/---
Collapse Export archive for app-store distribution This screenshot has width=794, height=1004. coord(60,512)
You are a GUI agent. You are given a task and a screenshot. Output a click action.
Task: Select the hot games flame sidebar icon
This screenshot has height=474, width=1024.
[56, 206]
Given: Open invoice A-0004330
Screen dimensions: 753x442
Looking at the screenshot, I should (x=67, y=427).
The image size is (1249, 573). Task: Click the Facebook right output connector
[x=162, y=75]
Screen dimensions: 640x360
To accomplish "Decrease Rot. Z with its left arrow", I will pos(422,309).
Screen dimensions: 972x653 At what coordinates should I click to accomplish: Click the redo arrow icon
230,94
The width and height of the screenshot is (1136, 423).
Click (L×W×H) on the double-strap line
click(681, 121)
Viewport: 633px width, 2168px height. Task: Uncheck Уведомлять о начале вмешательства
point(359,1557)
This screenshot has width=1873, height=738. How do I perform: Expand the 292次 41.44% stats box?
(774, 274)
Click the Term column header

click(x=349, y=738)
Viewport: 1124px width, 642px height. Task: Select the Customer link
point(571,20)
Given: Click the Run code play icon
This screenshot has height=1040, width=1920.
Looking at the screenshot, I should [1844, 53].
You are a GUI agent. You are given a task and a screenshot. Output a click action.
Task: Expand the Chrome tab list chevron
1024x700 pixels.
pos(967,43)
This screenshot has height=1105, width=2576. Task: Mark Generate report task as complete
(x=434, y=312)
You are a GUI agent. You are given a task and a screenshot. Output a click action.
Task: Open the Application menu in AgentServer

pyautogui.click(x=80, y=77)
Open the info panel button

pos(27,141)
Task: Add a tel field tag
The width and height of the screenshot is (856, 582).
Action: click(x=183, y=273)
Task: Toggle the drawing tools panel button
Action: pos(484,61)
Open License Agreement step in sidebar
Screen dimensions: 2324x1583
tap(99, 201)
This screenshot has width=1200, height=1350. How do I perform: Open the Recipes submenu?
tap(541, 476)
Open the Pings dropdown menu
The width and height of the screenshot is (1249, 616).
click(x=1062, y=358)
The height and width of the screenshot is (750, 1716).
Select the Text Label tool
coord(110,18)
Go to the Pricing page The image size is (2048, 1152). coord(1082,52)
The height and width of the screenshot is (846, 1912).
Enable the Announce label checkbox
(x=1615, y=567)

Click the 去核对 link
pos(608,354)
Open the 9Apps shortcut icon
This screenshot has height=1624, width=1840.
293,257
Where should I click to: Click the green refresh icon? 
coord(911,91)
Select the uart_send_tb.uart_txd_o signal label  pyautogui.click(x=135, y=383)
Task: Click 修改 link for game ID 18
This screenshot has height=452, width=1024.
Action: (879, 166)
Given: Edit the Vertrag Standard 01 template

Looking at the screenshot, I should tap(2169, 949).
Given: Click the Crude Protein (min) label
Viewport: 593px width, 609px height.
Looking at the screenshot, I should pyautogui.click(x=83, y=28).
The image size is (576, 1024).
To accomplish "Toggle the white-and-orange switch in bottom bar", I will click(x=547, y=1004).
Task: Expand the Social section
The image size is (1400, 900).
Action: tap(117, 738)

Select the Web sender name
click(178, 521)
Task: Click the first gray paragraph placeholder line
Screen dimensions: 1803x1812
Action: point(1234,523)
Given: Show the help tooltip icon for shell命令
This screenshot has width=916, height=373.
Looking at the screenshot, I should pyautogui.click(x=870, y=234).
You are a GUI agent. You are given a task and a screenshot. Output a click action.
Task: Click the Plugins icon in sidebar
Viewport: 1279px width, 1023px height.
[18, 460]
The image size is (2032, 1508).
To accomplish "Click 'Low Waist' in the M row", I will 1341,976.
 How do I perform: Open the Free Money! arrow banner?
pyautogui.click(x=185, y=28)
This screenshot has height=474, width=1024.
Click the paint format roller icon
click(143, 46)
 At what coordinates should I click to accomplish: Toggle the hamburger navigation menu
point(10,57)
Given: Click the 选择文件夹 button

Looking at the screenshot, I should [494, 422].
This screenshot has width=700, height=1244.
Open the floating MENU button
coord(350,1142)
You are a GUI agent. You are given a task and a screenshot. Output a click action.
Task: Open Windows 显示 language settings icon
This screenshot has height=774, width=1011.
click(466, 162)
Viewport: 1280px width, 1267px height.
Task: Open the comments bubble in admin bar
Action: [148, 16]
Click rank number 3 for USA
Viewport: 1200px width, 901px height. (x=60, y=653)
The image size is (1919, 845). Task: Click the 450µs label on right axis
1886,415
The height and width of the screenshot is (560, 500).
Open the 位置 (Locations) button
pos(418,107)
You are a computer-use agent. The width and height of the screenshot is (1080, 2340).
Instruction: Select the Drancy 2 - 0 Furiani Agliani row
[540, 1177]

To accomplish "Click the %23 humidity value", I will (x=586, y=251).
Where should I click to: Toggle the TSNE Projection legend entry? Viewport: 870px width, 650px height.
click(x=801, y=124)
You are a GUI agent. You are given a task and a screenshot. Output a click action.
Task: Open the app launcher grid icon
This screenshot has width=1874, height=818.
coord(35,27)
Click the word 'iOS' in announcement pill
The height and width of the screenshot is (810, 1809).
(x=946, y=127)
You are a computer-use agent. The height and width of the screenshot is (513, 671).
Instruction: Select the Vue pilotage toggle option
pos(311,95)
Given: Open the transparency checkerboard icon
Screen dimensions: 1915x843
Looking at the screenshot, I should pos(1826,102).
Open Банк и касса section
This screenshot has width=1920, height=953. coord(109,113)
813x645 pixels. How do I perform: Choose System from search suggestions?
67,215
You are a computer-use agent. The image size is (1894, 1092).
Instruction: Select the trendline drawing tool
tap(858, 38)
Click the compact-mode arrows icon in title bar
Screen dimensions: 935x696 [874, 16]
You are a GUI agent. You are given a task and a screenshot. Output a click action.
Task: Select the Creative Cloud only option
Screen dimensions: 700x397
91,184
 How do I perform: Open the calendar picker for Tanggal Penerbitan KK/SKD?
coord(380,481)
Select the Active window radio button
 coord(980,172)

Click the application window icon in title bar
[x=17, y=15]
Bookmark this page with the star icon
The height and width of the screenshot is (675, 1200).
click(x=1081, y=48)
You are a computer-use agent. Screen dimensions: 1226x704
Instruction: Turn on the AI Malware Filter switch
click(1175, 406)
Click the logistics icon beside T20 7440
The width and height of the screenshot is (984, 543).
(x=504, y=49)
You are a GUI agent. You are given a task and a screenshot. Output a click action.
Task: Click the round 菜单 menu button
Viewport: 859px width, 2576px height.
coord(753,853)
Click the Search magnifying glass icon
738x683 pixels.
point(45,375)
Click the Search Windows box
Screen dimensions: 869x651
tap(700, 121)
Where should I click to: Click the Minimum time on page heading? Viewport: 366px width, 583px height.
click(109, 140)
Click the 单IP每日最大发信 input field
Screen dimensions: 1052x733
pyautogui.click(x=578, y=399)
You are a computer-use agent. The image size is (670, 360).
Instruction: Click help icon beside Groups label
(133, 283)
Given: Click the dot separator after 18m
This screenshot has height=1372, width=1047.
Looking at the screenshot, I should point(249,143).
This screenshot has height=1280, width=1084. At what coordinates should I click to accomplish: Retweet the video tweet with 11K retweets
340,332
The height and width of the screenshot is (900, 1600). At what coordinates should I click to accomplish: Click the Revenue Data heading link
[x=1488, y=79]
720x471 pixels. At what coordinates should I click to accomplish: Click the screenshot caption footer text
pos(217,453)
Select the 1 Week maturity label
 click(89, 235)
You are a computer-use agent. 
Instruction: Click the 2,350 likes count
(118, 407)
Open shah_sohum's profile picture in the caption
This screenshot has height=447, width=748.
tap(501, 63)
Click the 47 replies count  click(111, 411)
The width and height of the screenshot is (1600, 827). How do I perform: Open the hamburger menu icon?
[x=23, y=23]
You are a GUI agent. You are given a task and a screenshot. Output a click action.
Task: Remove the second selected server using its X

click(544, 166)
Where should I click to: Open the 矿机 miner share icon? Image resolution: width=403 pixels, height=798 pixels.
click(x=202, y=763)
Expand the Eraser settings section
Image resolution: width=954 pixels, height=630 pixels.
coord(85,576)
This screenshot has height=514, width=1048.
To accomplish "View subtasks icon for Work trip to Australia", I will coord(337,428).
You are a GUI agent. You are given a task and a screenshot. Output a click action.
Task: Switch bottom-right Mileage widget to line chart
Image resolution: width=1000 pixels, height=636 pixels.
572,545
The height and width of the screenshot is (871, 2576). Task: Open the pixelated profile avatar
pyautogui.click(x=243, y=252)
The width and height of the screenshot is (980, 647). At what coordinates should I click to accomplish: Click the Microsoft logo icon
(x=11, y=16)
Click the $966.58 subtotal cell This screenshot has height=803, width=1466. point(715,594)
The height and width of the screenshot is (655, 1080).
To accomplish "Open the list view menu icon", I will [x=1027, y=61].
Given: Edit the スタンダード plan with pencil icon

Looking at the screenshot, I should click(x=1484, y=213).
\---
» Your goal:
Go through the records from the first line and copy each one exactly, ending after the line that contains "Given: Open invoice A-0004330". Give nothing else.

» Task answer:
Collapse Export archive for app-store distribution This screenshot has width=794, height=1004. coord(60,512)
You are a GUI agent. You are given a task and a screenshot. Output a click action.
Task: Select the hot games flame sidebar icon
This screenshot has height=474, width=1024.
[56, 206]
Given: Open invoice A-0004330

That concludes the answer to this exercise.